By “reform,” ATRA means water down, roll back—choose your metaphor—but it ain’t good news for plaintiffs’ lawyers who file mass suits over allegedly misleading food labels, defective cars, and the like. Whether reforming consumer statutes would be good or bad for consumers is a matter of dispute.

Peter Holland, a Maryland-based consumer-side lawyer who attended the Washington session, warned that the coming corporate lobbying effort would leave ordinary folks vulnerable to hazardous products and sleazy marketing. “You are basically creating a race to the bottom,” he said during a panel discussion. (ATRA deserves credit for inviting a skeptical foe to its otherwise business-friendly launch event.)

Reform proponents, although making no bones about representing corporate interests, insisted that abuse of consumer-protection laws has actually harmed consumers by driving up product costs and cluttering courts with frivolous claims that give a bad name to legitimate injury suits. A lot of the discussion in Washington focused on recent litigation over potato chips and granola bars marketed as “healthy.” (See my recent article “California’s Food Court: Where Lawyers Never Go Hungry.”)

“Though some dietary activists may be happy to see snack-food prices rise as a result of such speculative, no-injury litigation, most consumers are not,” said Sherman Joyce, ATRA’s president. “Prices for products and services all across the retail spectrum are being similarly affected by runaway litigation, which is why state policymakers should begin to revisit their respective consumer-protection acts.”
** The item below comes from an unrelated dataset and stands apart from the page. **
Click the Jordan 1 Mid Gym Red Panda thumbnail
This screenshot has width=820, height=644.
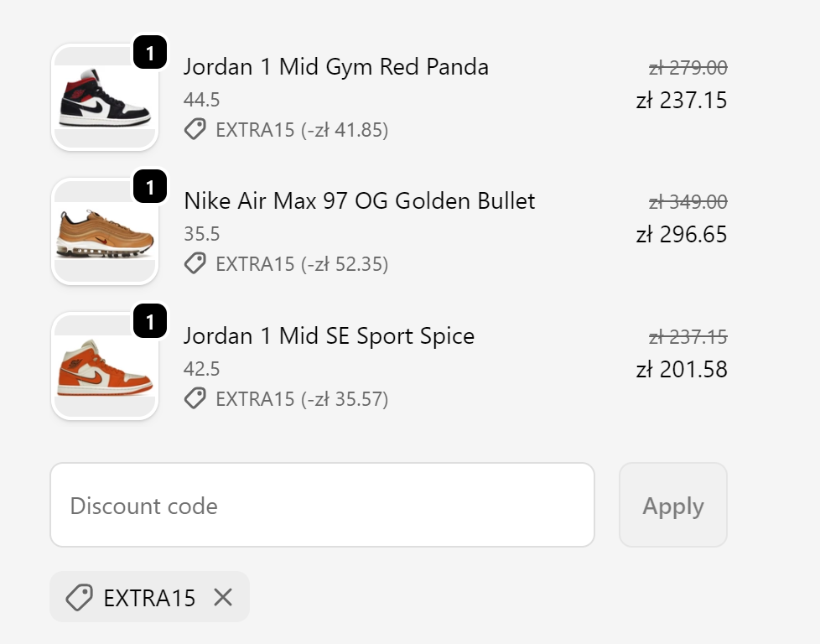pos(105,97)
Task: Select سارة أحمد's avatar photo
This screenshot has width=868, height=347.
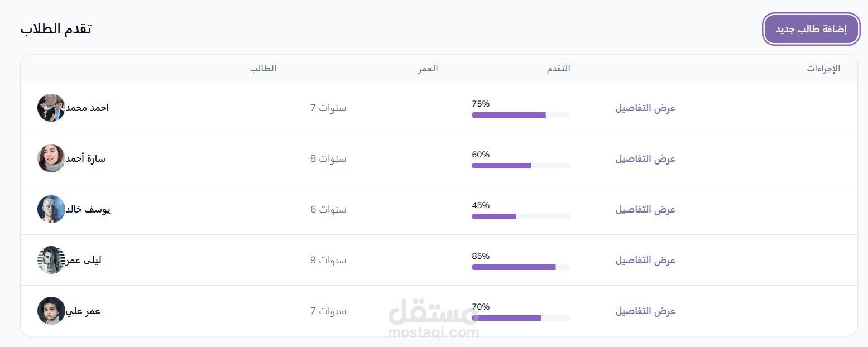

Emulating federal statutes that empower the Federal Trade Commission, the state laws generally prohibit “unfair” or “deceptive” business practices. Some of the state laws, such as California’s, are more expansive and allow private parties to seek larger damage amounts with reduced evidence of wrongdoing. Some of the state laws also make it easier for plaintiffs’ attorneys to seek to force defendants to cover their fees. Corporate advocates argue that the plaintiffs’ bar has exploited the state laws to bring class-action suits on behalf of hundreds or thousands of putative victims whose actual injuries range from slight to nonexistent.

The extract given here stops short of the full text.